═════ Provided text

The -LOCATION option defines a new frame of reference. Here, XO, YO, and ZO are the coordinates of the new frame of reference in the part system. The orientation of the new frame is defined by either three Euler angles RX, RY, and RZ, or by up to four nodes. When using the Euler angles, the new frame orientation is determined by three successive rotations about the Z, Y, and X axes respectively. When using nodes, the location and orientation both depend upon the number of nodes specified. For one node, the orientation of the frame is the same as the part frame, but the new origin is at the specified node. For two nodes, the new origin is at the first node and the orientation is the same as that of the element system of a beam between the two nodes. For three nodes, the new origin is at the midpoint between the first two nodes, the new X axis is perpendicular to the plane formed by the nodes, and the new Y axis points from the first node to the second one specified. Finally, for four nodes, the origin is at the midpoint between the second and the fourth nodes, and the Y axis points from the fourth node toward the second one, and the X axis goes from the origin to the midpoint of the line segment connecting the first and third nodes.

The options:



     -BBC_MUL, MULT


     -CO_SCF, SCF_TYPE


     -LEN_FACTOR, FRACHOL


     -MAX_CHD_LEN, MAXCHOL


     -CHD_FIXITY, CHD_FIX


     -MIN_SCF, MIN_SCF

establish defaults for the same options on the point definition command and are discussed there.

The options:



     -COLOR, NAME_COL


     -TEXTURE, NAME_TEX, X_SCALE, Y_SCALE

define the default color and texture for the model. Here, NAME_COL is any color which has been previously defined. See the section on Colors for a discussion on defining colors. The NAME_TEX value for -TEXTURE is the name of a file in either /X/data/textures or /X/data/local/textures (here MOSES is store in /X). The X_SCALE and Y_SCALE are scale factors which will be applied to the texture. The NAME_TEX of NONE will yield a null default texture.

The options:



     -BAS_CATEGORY, NAME_BAS


     -EXT_CATEGORY, NAME_EXT

define the default Category for structural element and additional load attributes respectively. NAME_BAS will be the category for all load attributes directly associated with a structural elements and NAME_EXT will be the category for all additional load attributes unless they are specifically defined on the element or load attribute command.

The default scheme is also used for defining default properties of element classes. The material properties are set via the options:



     -SPGRAVITY, SPGR


     -DENSITY, RHO


     -EMODULUS, EMOD


     -POI_RAT, POIRAT


     -ALPHA, ALPHA


     -FYIELD, FYIELD


     -SN, TYPE(1), SN1_A, SN1_B, SN1_R, \
     TYPE(2), SN2_A, SN2_B, SN2_R, ......

══════════
═════ Given data

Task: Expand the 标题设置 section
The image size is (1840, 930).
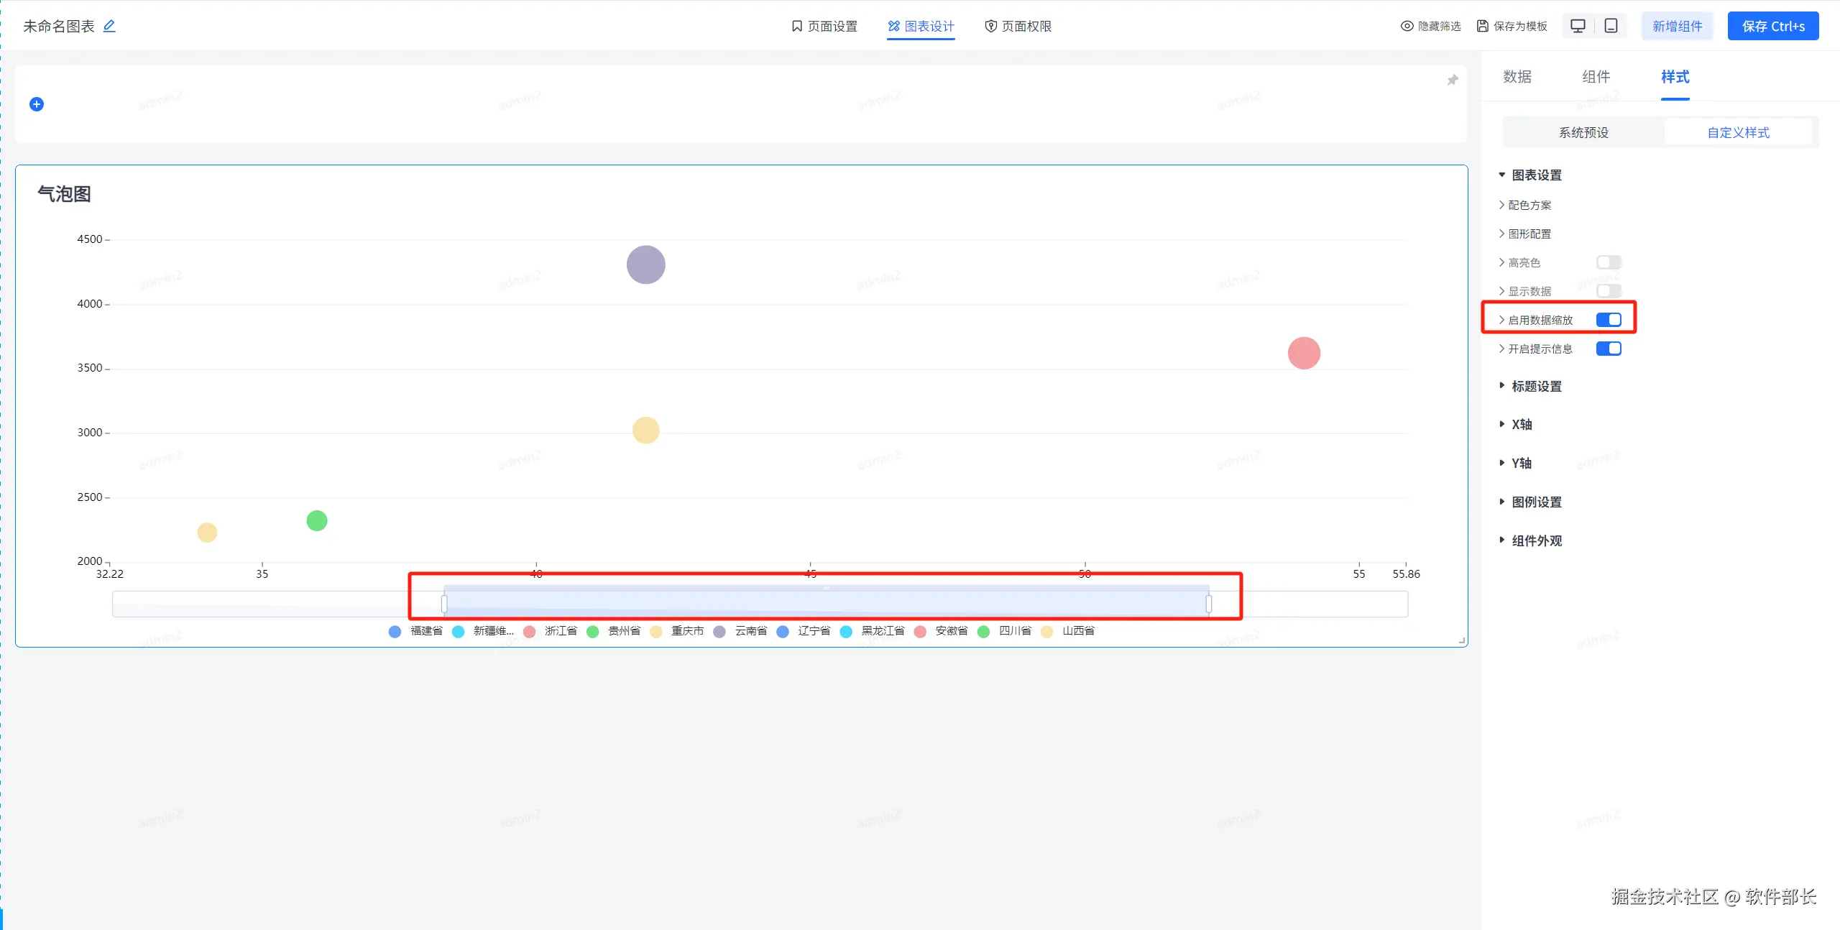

══════════

- _To-do list_
1. According to the option documentation, where is the origin of the new frame when the -LOCATION option is given three nodes?
2. Continue the option documentation from its last line.

- _Answers to the exercise_
1. At the midpoint between the first two nodes.

2.
Here, SPGR is used to define the material density by the ratio of its density to that of standard water, RHO is the material density (pounds/ft**3 or newtons/m**3), EMOD is the Young's Modulus (ksi or mpa), POIRAT is the Poisson's Ratio, ALPHA is the coefficient of thermal expansion (1/Deg F or 1/deg C), and FYIELD is the yield stress (ksi or mpa). For a discussion on the -SN option, see the section on associating SN curves.

Three options define the default resize properties for classes. These are:



     -RDE_SELE, TYPE(1), RD(1), TYPE(2), RD(2), ..........


     -KL/R_LIMIT, KLR


     -D/T_LIMIT, DOT

Here, TYPE(i) defines a section type and must be either: TUBE, BOX, PRI, BU, W, M, S, HP, WT, MT, ST, L, C, MC, WBOX, DL, LLEG, CONE, or PLATE. The values RD(i) are a selector which defines the default redesign selector for the section type TYPE(i). KLR and DOT are the default KL/R and D/T limits on shape selection for tubes.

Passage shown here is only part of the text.